-------- Data supplied --------

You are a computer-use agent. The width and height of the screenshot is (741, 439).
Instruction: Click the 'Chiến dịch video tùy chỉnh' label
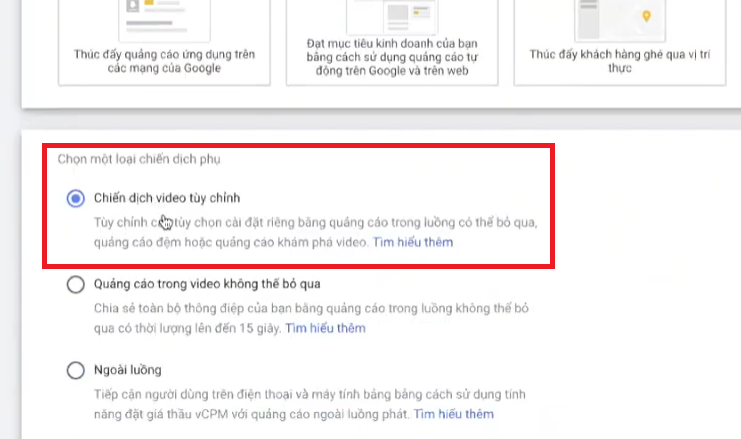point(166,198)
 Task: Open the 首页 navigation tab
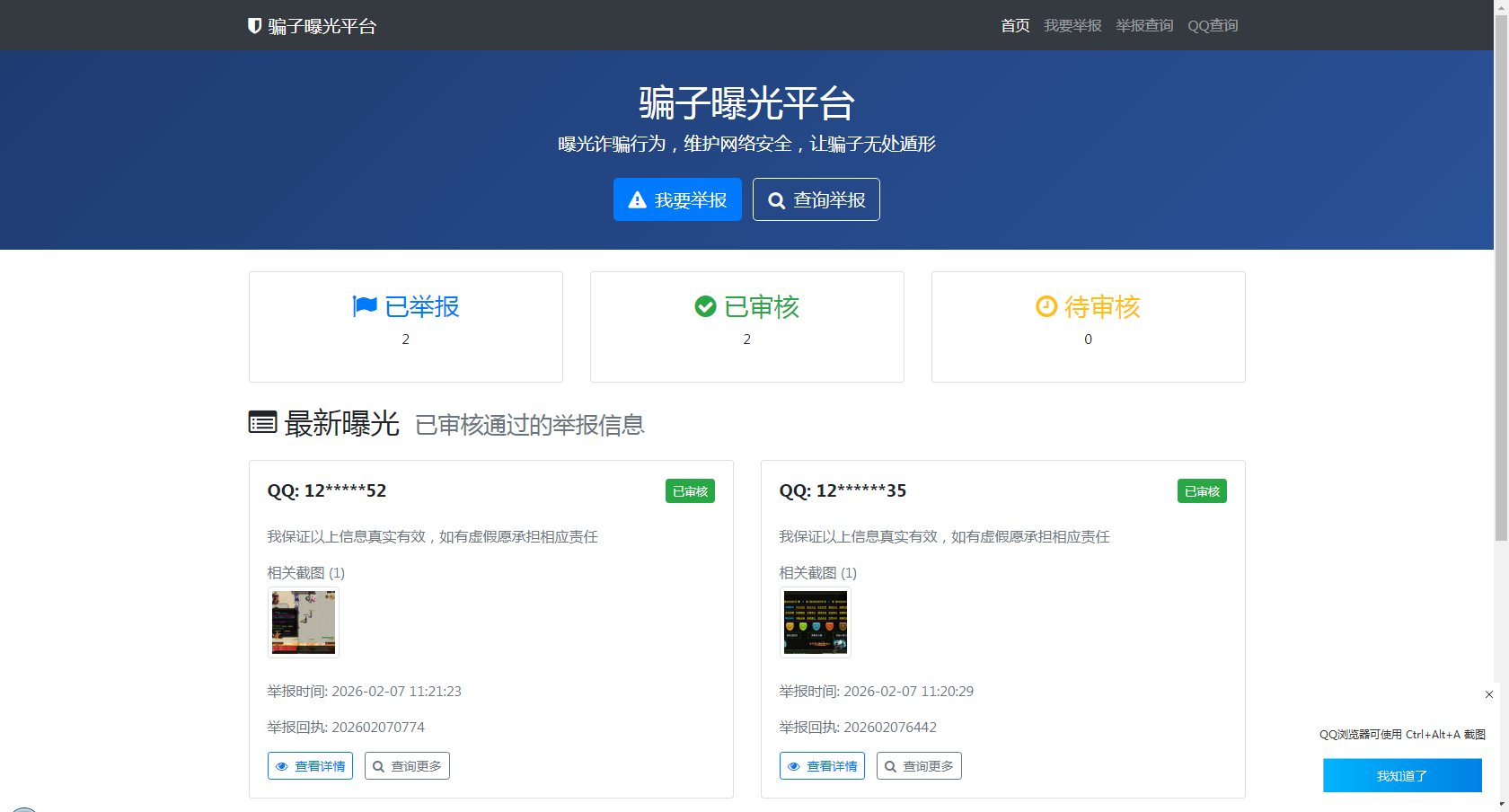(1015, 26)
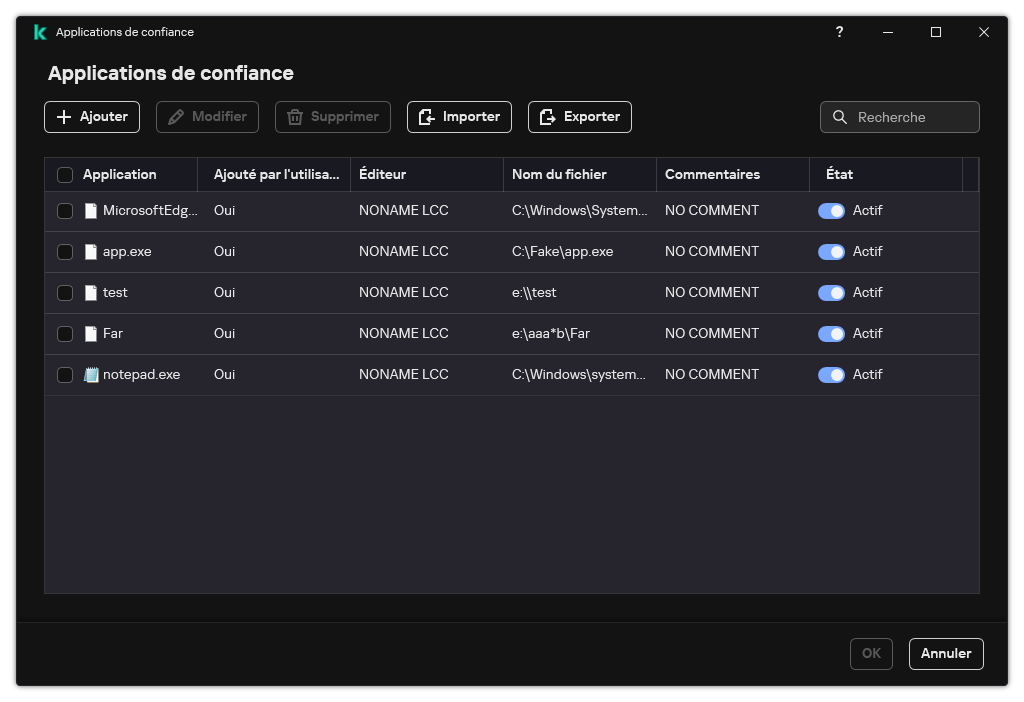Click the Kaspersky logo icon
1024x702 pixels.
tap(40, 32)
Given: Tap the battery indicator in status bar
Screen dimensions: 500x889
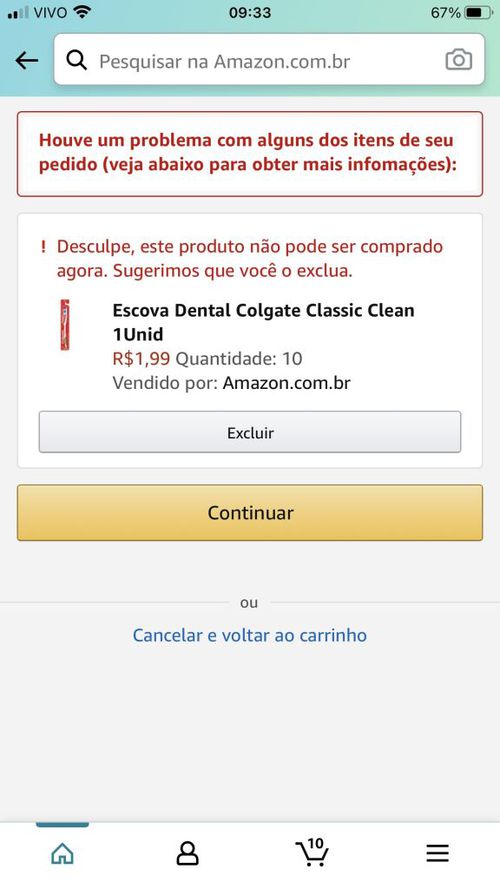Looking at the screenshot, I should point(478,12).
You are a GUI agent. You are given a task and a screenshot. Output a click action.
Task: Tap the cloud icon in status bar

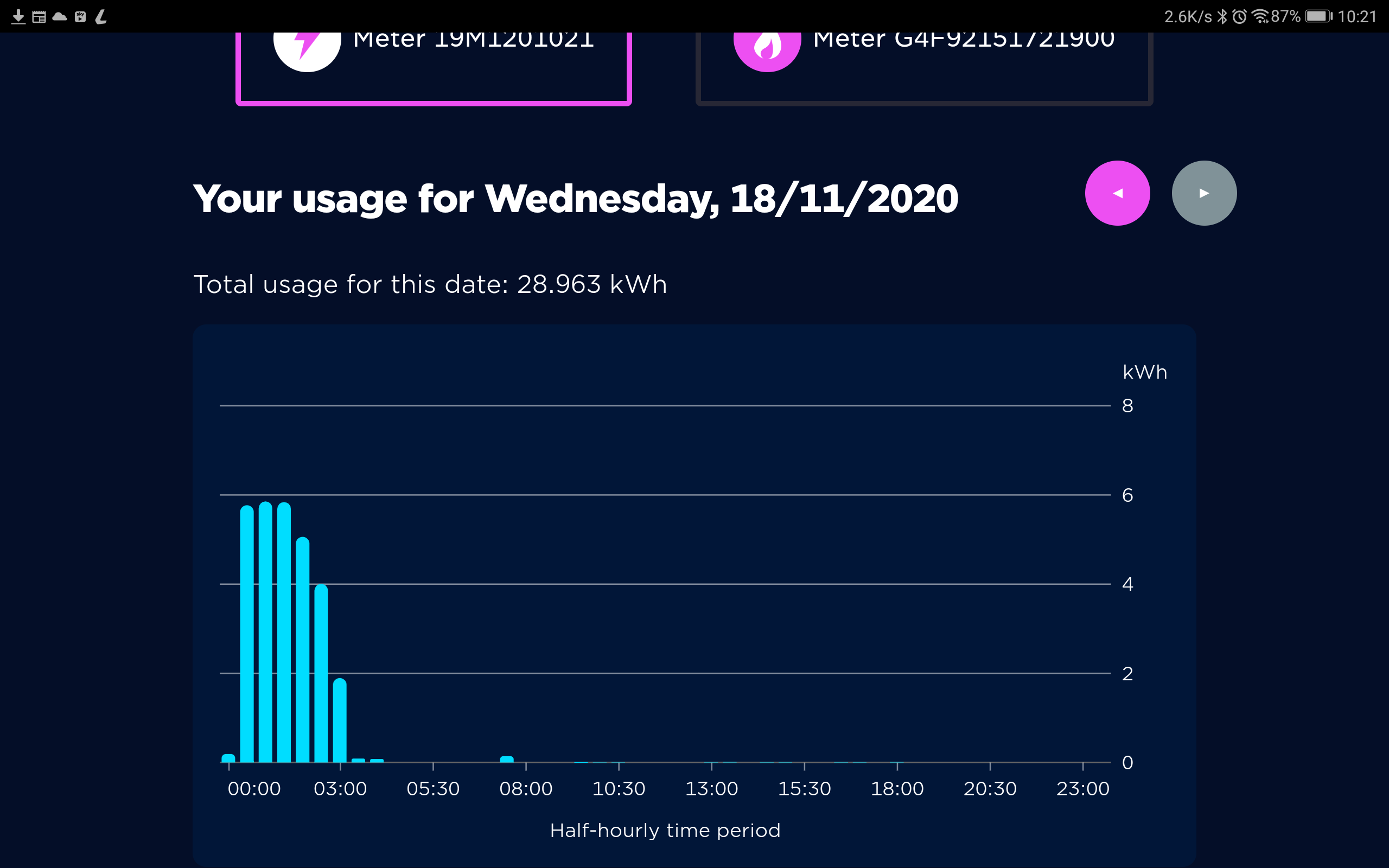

--------

▸ Work instruction:
Repeat the entries exactly. Any picture is to be left out.

▸ Solution to this problem:
You are a computer-use agent. The width and height of the screenshot is (741, 439).
Instruction: Click the 'Chiến dịch video tùy chỉnh' label
point(166,198)
 Task: Open the 首页 navigation tab
(1015, 26)
Click the Kaspersky logo icon
1024x702 pixels.
tap(40, 32)
Given: Tap the battery indicator in status bar
Screen dimensions: 500x889
Looking at the screenshot, I should point(478,12).
You are a GUI agent. You are given a task and a screenshot. Output a click action.
Task: Tap the cloud icon in status bar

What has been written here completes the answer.